One of the 18 charges which the three accused are facing is a fraud count against Lameck and Mokaxwa alone.

In that charge, they are accused of defrauding Namib Contract Haulage, where Mokaxwa was employed as financial manager and Lameck served as chairperson of the board of directors until March 2009, to the tune of US$144 000 through a truck purchase transaction between 16 December 2006 and 10 June 2009.

It is alleged that Lameck and Mokaxwa brought NCH under the false impression that it had to pay a price of US$54 000 for each of the eight trucks it was buying from a Chinese company, China FAW Group Import & Export, while the correct purchase price in fact was US$36 000 per truck.

By inflating the total cost of the trucks by an amount of US$144 000, Lameck and Mokaxwa managed to buy an additional four trucks for themselves, while those trucks were also paid for by NCH, the prosecution is alleging.

In a plea explanation given when the three accused pleaded not guilty to all charges on Thursday last week, it was stated that according to Lameck and Mokaxwa the final price that NCH paid for the trucks it had bought from the Chinese company was US$54 000 per truck. That unit price included spare parts, they claim.

Senior counsel Gerson Hinda, who is leading the team of defence lawyers representing the three accused, also told a previous prosecution witness this week that Mokaxwa, representing his close corporation, Kongom Trading CC, signed an agreement with China FAW Group Import & Export in Beijing in December 2006 to buy three tipper trucks from the company at a price of US$39 200 per truck.

However, by the time the trucks had been landed at Walvis Bay harbour in late January 2007 and customs duties had to be calculated, commercial invoices which were provided to the customs authorities reflected the trucks’ prices as being a much lower US$12 000 per truck.

Leonard Shidute, a manager at Woker Freight Services at Walvis Bay, which was the customs clearing agent for the consignment of trucks delivered to NCH, Kongom Trading and a close corporation of Lameck, Naapopje Trading, told the court that Mokaxwa was listed as the contact person in respect of the consignments destined for NCH, Kongom Trading and also Naapopje Trading.

According to the commercial invoice provided to Woker Freight Services the customs value declared for the twelve tipper trucks which were imported was US$12 000 (N$85 227) for each of the trucks, Shidute testified.

On the commercial invoice the customs value declared for five 60-seater air-conditioned buses imported by NCH was US$25 000 (N$177 557) per bus, while the customs value declared for another five 60-seater buses without air-conditioning was US$21 000 (N$149 148) a bus, he said.

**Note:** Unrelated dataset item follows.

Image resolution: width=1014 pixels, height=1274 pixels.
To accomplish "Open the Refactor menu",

The customs value of two 27-seater buses also imported by NCH was stated as US$15 000 (N$106 534) and US$12 000 (N$85 227) respectively, according to the invoice.

Customs duties of 20 percent had to be paid on the declared value of the imported trucks and buses, Shidute said.

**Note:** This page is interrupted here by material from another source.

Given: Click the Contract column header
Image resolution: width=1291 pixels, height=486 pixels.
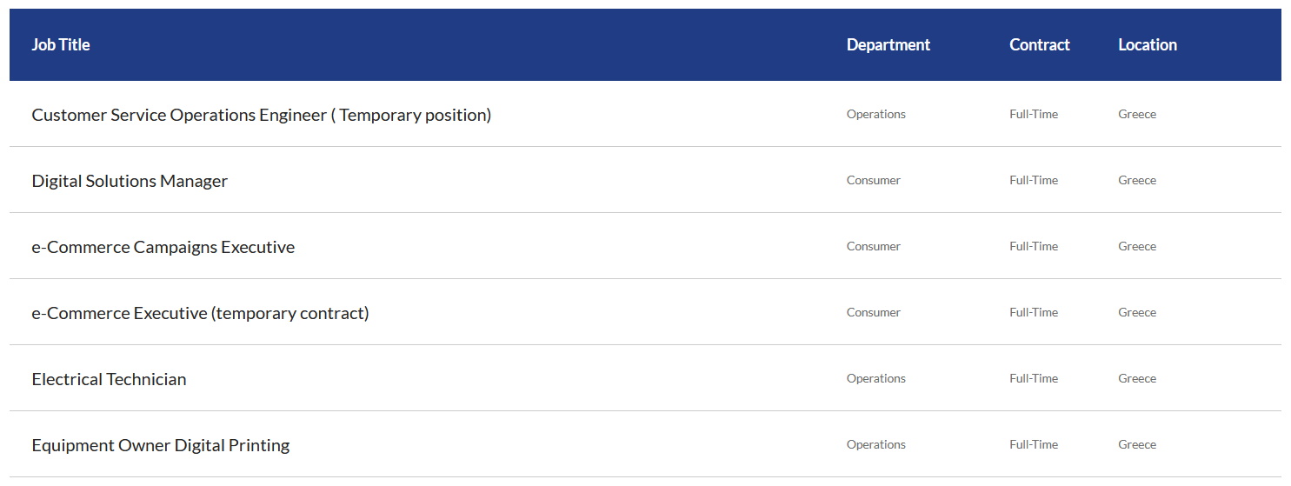Looking at the screenshot, I should [1040, 44].
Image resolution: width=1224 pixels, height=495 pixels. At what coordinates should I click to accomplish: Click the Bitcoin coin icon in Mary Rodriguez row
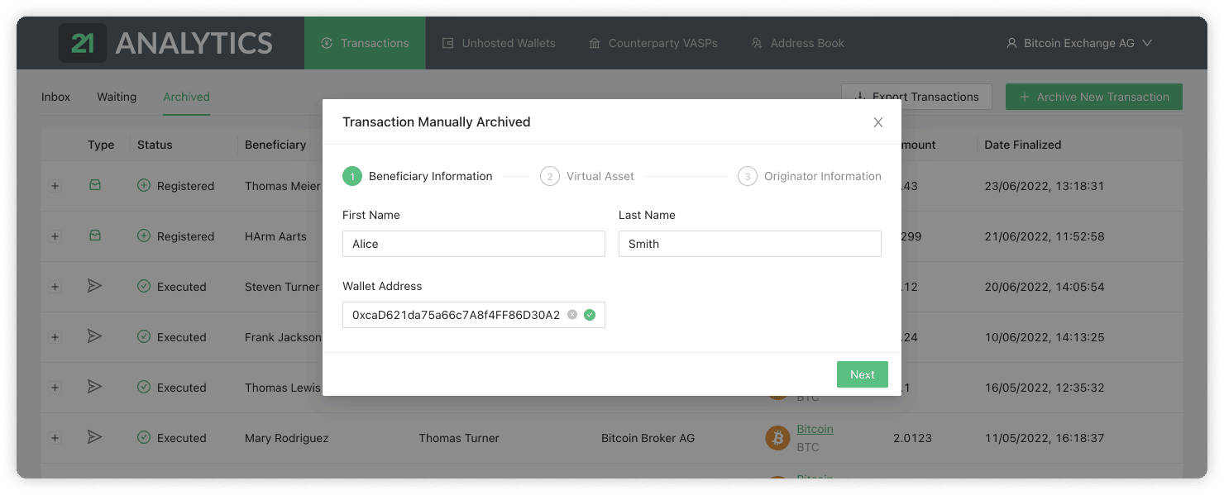(777, 438)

The declared values were substantially lower than the prices on previous invoices from China FAW Group Import & Export.

In an invoice dated 25 May 2006, the trucks’ price was reflected as US$36 000 a truck, the 60-seater buses with air-conditioning cost US$64 100 a bus, the 60-seater buses without air-conditioning cost US$60 000 a bus, and the smaller buses cost US$26 300 and US$24 500 respectively.

The court also heard earlier this week that Mokaxwa provided supposed documentary proof of bank transfers to the board of NCH when his close corporation’s involvement in the truck transaction was queried by the board of Kalahari Holdings,which is the holding company of NCH.

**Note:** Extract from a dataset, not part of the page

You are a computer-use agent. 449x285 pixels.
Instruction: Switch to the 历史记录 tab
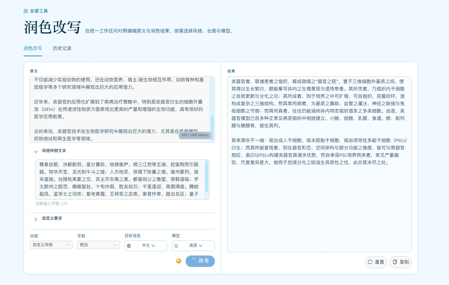click(x=62, y=48)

One of the documents allegedly provided purported to record a transfer of US$97 481 from the bank account of Kongom Trading to China FAW Import & Export on 1 August 2006.

On the day before that supposed transfer, though, there was only N$411,92 in Kongom Trading’s account at Bank Windhoek, an official at the bank, Ryan Cloete, testified.

The transfer of US$97 481 is also not reflected on a statement showing transactions on the close corporation’s account in that period, and could not be found on other bank records showing all of the international money transfers done by the bank at that time, Cloete testified.

Mokaxwa’s instructions are that he does not know the document recording the purported transfer, Hinda told Cloete in brief cross-examination.